Back in the late 1970s, computer scientists working on the first laser printer discovered they had a problem: how do you scale a digital font without making it look terrible at low resolutions? You stop thinking in pixels.
Let's imagine the "H" of a hypothetical serif font. This "H" might have been designed to look fine at high-resolutions, but as you scale it, problems will arise because various parts of the letter such as the serifs or the stems will only partially fill a pixel. What do you with those pixels: turn them on or turn them off?
This is called the rounding problem. If you decide that any section of a letter that overlaps with a pixel should result in that pixel being filled completely, you end up with fonts that look distorted. But if you decide to leave that pixel off, you end up losing information--and that can have dire consequences, like making a vital part of the letter disappear entirely.

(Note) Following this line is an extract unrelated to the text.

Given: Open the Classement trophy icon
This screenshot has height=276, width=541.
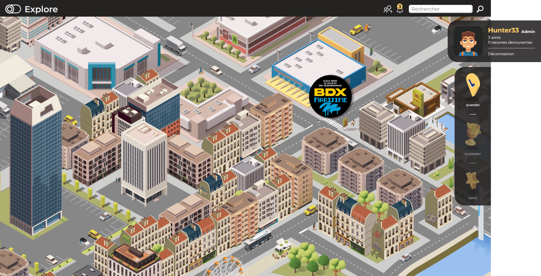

It was a tricky problem that at the time had only one solution: designers had to hand-tweak every font so that it looked good at a number of different sizes. Not only was this a laborious, time-consuming process, but computer storage was extremely expensive at the time. It was a waste of valuable storage to have to keep on hand 40 or 50 different hand-tweaked variations of Times New Roman on a computer or laser printer, just to display it at every resolution. You'd rather store 40 or 50 different fonts instead.
But as computer science professor David Brailsford of the University of Nottingham explains in this fascinating account of pioneering work on digital fonts, eventually, a couple of "font magicians" figured out a clever solution for the problem.
In 1982, two computer scientists left Xerox's PARC Labs and founded a new company, Adobe Systems, dedicated to finding a solution to the problem. Two years later, they released PostScript, a computer language that finally solved the rounding problem.
Here's how it worked. Earlier computer fonts stored fonts as bitmaps--basically little computer images, composed of pixels--that contributed to the rounding problem. Adobe's idea was to store fonts not as pictures, but as descriptions. Using geometric principles like points, lines, curves, and shapes, a font designer could create a font by describing what it was supposed to look like, which the PostScript system would then render into a series of pixels at the last minute, tweaking the font as necessary to make sure it rendered correctly at different sizes.
PostScript allowed designers to create just one copy of a font, and not have to worry about hand-tweaking a separate copy for every font size. And because PostScript was just a description of how a font was supposed to look, the system allowed designers to use "hints" to tell a computer or laser printer what parts of a font were the most important to render accurately at different resolutions: for example, that no matter how small you rendered an "H," the crossbar could never be eliminated.
This clever innovation didn't just allow computer printers to compete with traditional methods of printing, effectively jumpstarting the desktop publishing revolution of the mid-'80s; it also empowered designers to finally create digital fonts every bit as detailed as their print counterparts.